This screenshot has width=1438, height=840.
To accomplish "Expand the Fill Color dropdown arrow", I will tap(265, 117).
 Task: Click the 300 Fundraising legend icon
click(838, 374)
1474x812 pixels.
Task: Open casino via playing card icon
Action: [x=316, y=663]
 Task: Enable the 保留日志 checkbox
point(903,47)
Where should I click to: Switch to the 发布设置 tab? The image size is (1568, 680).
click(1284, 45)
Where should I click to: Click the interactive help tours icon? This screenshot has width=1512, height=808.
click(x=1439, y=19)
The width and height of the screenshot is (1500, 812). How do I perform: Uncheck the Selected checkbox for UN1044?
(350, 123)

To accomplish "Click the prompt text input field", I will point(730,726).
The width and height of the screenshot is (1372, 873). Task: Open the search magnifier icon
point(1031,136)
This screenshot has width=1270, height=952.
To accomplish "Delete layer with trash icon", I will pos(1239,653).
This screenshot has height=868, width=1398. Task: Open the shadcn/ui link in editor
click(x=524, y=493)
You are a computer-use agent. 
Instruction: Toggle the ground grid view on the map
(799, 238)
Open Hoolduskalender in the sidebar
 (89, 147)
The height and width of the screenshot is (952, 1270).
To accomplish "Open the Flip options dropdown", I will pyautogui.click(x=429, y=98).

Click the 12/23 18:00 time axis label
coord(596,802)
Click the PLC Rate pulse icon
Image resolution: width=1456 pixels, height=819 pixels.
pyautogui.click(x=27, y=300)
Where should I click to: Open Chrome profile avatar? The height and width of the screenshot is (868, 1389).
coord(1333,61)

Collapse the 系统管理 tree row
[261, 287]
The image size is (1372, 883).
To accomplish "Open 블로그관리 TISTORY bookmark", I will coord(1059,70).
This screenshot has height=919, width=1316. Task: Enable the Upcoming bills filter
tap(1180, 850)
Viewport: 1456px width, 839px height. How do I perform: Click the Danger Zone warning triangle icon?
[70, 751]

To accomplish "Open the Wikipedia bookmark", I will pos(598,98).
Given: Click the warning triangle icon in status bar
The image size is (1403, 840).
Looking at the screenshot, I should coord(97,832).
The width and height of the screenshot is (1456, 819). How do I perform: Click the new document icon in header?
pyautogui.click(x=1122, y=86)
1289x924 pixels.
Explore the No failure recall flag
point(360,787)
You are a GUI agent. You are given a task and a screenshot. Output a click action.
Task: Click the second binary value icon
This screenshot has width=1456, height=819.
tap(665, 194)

___

Return, word for word, each line from the one that contains "1289x924 pixels." through the end of the listing above.

1289x924 pixels.
Explore the No failure recall flag
point(360,787)
You are a GUI agent. You are given a task and a screenshot. Output a click action.
Task: Click the second binary value icon
This screenshot has width=1456, height=819.
tap(665, 194)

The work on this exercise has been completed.